BEGIN THE INPUT
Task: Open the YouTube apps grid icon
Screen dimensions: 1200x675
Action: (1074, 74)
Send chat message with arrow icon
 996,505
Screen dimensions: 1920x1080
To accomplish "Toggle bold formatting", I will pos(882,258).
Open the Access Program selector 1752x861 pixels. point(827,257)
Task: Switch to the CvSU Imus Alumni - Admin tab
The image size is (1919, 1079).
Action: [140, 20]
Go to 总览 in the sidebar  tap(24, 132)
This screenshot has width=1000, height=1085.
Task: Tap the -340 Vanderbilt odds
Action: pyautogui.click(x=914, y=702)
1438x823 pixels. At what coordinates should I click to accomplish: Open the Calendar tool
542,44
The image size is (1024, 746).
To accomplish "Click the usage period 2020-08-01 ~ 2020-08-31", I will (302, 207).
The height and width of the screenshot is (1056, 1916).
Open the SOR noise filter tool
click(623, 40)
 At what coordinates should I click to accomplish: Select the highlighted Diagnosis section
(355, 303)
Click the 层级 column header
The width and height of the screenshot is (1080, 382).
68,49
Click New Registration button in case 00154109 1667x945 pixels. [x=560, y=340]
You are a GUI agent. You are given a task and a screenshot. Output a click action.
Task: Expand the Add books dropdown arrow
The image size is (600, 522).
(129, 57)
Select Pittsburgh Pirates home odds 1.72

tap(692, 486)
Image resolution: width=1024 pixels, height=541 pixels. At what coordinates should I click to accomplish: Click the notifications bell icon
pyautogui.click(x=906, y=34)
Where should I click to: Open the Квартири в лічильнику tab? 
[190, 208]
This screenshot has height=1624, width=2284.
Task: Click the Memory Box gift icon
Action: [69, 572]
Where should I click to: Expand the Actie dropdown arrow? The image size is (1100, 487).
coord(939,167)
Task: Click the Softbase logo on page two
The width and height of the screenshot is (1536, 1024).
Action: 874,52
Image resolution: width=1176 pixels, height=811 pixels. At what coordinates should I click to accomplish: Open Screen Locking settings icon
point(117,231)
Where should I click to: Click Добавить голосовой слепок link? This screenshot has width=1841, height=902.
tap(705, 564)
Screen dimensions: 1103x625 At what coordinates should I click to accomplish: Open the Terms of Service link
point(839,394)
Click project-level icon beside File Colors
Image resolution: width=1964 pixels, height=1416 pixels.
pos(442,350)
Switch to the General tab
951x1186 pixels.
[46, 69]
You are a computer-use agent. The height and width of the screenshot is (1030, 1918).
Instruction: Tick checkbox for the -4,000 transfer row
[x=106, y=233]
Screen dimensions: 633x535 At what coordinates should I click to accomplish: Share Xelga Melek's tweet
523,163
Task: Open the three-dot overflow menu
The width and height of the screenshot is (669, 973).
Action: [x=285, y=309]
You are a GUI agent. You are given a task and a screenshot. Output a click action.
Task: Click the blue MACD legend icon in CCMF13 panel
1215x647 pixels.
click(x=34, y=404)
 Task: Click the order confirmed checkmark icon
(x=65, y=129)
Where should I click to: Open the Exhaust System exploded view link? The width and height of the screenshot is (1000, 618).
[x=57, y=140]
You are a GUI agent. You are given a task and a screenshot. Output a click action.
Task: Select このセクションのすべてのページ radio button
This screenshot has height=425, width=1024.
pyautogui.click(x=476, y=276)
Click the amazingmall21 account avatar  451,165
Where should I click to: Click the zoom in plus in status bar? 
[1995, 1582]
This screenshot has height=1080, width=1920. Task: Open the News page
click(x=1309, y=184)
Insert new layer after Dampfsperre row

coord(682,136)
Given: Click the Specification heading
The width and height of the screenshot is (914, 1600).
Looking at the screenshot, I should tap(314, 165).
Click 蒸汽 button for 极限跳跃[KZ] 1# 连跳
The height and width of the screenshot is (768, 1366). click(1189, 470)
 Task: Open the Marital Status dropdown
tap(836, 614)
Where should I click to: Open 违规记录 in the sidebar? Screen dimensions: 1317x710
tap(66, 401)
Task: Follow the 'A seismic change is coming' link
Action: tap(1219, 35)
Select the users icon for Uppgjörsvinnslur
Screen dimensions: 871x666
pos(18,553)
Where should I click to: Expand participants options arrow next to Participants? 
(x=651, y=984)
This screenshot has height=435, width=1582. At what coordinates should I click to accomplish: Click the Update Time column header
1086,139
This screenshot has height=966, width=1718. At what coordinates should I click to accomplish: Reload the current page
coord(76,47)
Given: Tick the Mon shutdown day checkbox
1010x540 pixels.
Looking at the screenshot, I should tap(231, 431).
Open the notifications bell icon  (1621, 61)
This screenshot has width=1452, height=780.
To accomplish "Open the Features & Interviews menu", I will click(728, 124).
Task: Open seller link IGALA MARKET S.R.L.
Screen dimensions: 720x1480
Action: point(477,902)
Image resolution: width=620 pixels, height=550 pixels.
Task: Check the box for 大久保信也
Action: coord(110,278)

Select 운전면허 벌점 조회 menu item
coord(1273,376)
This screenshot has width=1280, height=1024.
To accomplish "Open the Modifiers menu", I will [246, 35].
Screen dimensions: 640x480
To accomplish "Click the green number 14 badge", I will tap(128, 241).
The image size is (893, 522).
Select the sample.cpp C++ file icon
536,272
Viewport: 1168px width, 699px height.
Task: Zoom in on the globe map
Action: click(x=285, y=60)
END THE INPUT
PROBLEM TO SOLVE: Can you write out, word for word, the lines from the very first one through the line containing "Click New Registration", including both of those lines?

THE OUTPUT:
Task: Open the YouTube apps grid icon
Screen dimensions: 1200x675
Action: (1074, 74)
Send chat message with arrow icon
 996,505
Screen dimensions: 1920x1080
To accomplish "Toggle bold formatting", I will pos(882,258).
Open the Access Program selector 1752x861 pixels. point(827,257)
Task: Switch to the CvSU Imus Alumni - Admin tab
The image size is (1919, 1079).
Action: [140, 20]
Go to 总览 in the sidebar  tap(24, 132)
This screenshot has width=1000, height=1085.
Task: Tap the -340 Vanderbilt odds
Action: pyautogui.click(x=914, y=702)
1438x823 pixels. At what coordinates should I click to accomplish: Open the Calendar tool
542,44
The image size is (1024, 746).
To accomplish "Click the usage period 2020-08-01 ~ 2020-08-31", I will (302, 207).
The height and width of the screenshot is (1056, 1916).
Open the SOR noise filter tool
click(623, 40)
 At what coordinates should I click to accomplish: Select the highlighted Diagnosis section
(355, 303)
Click the 层级 column header
The width and height of the screenshot is (1080, 382).
68,49
Click New Registration button in case 00154109 1667x945 pixels. [x=560, y=340]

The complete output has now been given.